::: 本文

以前もどこかで各スートについて考察したことがあったと思いますが、ここで改めてそのことについて考えてみましょう。
ということで、それぞれのスートにはどのような特徴があるのでしょうか?
例えば、西洋神秘思想によく登場する4大エレメントと関連させて考えるとわかりやすいかもしれません。
対応でいうと「ワンド=火」「ソード=風」「カップ=水」「ペンタクルス=地」となります。(まれにワンドとソードの対応が逆になっていることもありますが、私はその説には賛成しません)
また封建時代の職業区分にもつながる、トランプのマークとの関連を見るのも手かもしれませんね。
つまり「クラブ(農民)=ワンド」「スペード(貴族)=ソード」「ハート(僧侶)=カップ」「ダイヤ(商人)=ペンタクルス」という対応です。

::::::
::: 提示データ

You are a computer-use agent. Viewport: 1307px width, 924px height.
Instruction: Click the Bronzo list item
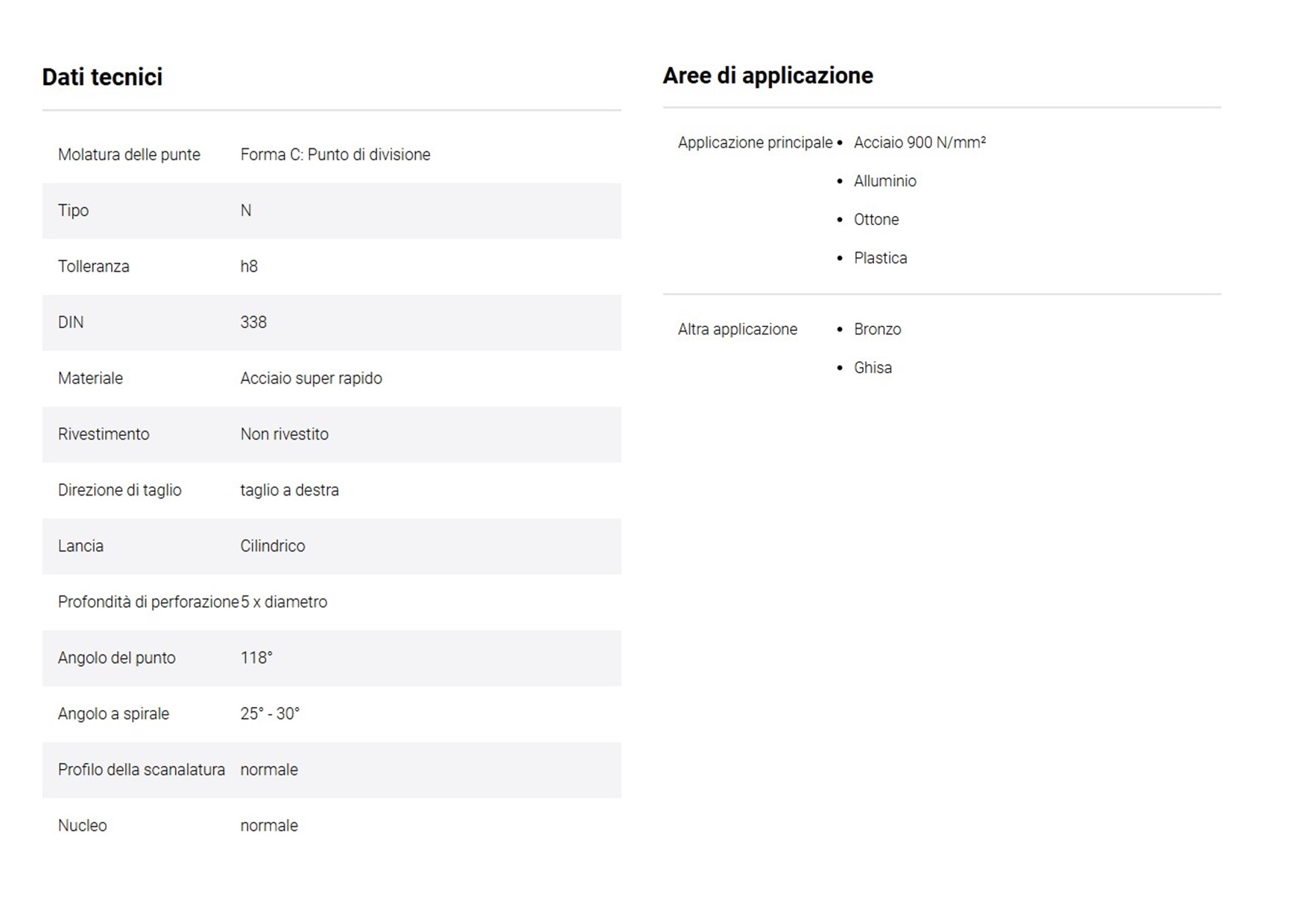pyautogui.click(x=877, y=329)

::::::

*課題の内容*
A) 本文から、「ということで、それぞれのスートにはどのような特徴があるのでしょうか?」を含む語句で始まり「見るのも手かもしれませんね。」の直後で終わる部分を、一字も変えずに出力してください。
B) 次の(i)〜(iii)がそれぞれ本文と合っているかを「はい」か「いいえ」で答え、決め手となる本文の語句をそのまま引用すること。
(i) ソードは風に対応するとされている。
(ii) 筆者は、ワンドとソードの対応を逆にする説に賛成している。
(iii) トランプのハートは商人に対応するとされている。

*解答*
A)
ということで、それぞれのスートにはどのような特徴があるのでしょうか?
例えば、西洋神秘思想によく登場する4大エレメントと関連させて考えるとわかりやすいかもしれません。
対応でいうと「ワンド=火」「ソード=風」「カップ=水」「ペンタクルス=地」となります。(まれにワンドとソードの対応が逆になっていることもありますが、私はその説には賛成しません)
また封建時代の職業区分にもつながる、トランプのマークとの関連を見るのも手かもしれませんね。

B)
(i) はい。「ソード=風」
(ii) いいえ。「私はその説には賛成しません」
(iii) いいえ。「ハート(僧侶)=カップ」